Tuesday, 22 October 2013

Case No. 1: Relish v Toronto

Good day to you all, and welcome to Food Court.

All rise for... me! (another "bitch I'm fabulous" moment) My name is Haighton Relish, C.J., your guide for this trip. Who am I? Where have I come from? Are you really the pretentious twat your name makes you sound like? Irrelevant. All you need to know is that I love food, I love wine, I love seeking out both things and I love you, dear reader. I don't want you to eat badly. Life is too short. We all enjoy a 3AM trip to Mickey D's once in a while (even you, juice cleanse enthusiasts, admit it), but such meals should be confined to drunken mistakes, like that night with the guy in your Torts class, imbued with well-deserved shame and regret.

So you want to eat well. That's good. You live in the right city. Toronto is a magnificent place to score a good meal. But it's big. Very big. There's a lot of options. Often called the most multicultural city in the world, it's no shock that the range of food options, from Afghan to Zimbabwean (the latter at least, I imagine. I've yet to try it) can be dizzying, frightening and intimidating. That's why I'm here.

But Haighton, eating well is expensive! Why shouldn't I just subsist on cup a soup and day old bread? True, some of the best restaurants in the city can be a bit hard on the wallet. But many of the best meals to be had in this city can be bought for less than what you spend on four Pumpkin Spice Lattes a week. (#psl #pumpkinspice #psl10 #whogivesafuck) I aim to present you with a range of options- the fancy and the divey, the high and the low. Food doesn't have to cost a lot to taste pretty damn amazing.

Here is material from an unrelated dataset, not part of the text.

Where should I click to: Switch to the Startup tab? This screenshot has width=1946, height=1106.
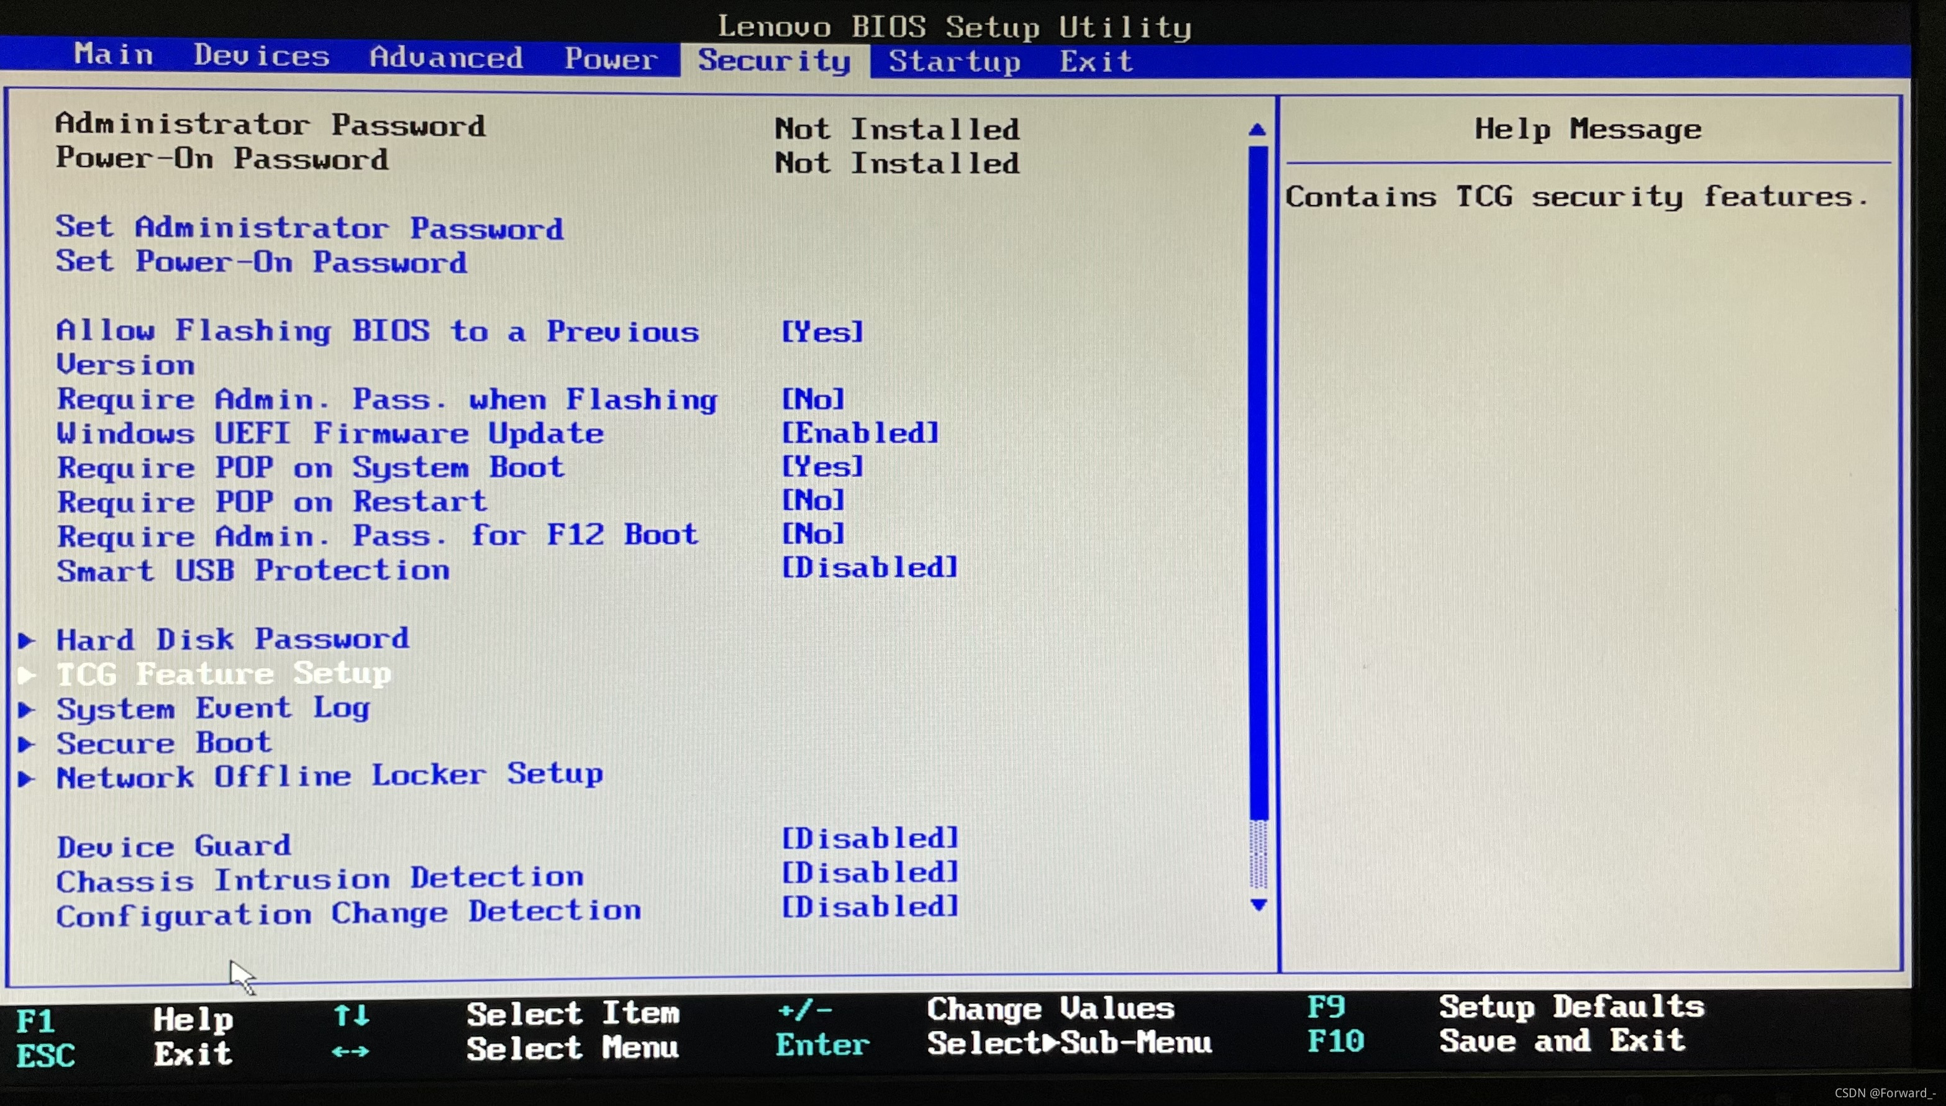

I will aim to present to you reviews on a regular basis, with an overall score out of 10, like a Pitchfork review without the musician-name dropping crap. Feedback will be provided about the decor, the vibe, the price, the service and the quality of the product. Then I will render my final verdict.

Oh God, Haighton, another food blog? How original. Slow clap. Hmm, a fair point perhaps. The chorus of voices out there singing the praises of the lobster roll are large and loud. Nevertheless, I feel as though I offer a distinctive voice on the scene. This is certainly a unique framework. And you don't have to read it, mmkay? But otherwise, hopefully reading this will be informative, fun, and will give you something to scroll on your iPhone while hiding out in the bathroom to dodge work.

I plan to provide you with some regular features; how to eat within your law firm's dinner budget, and corporate lunching are two I'm toying with. Maybe something Perez Hilton-y, like "Sushitastic" or "Taco Time"... I'm going to have to work on those names, those are pretty horrendous. I'm also open to the idea of guest contributors, and guest diners as well, because no one likes to eat alone. Your feedback along the way will be much appreciated. I aim to give the people what they want.

The city's wining and dining establishments are on trial, and the docket is full. Food Court is in session, and it ain't over til' the fat lady keels over from too much bacon.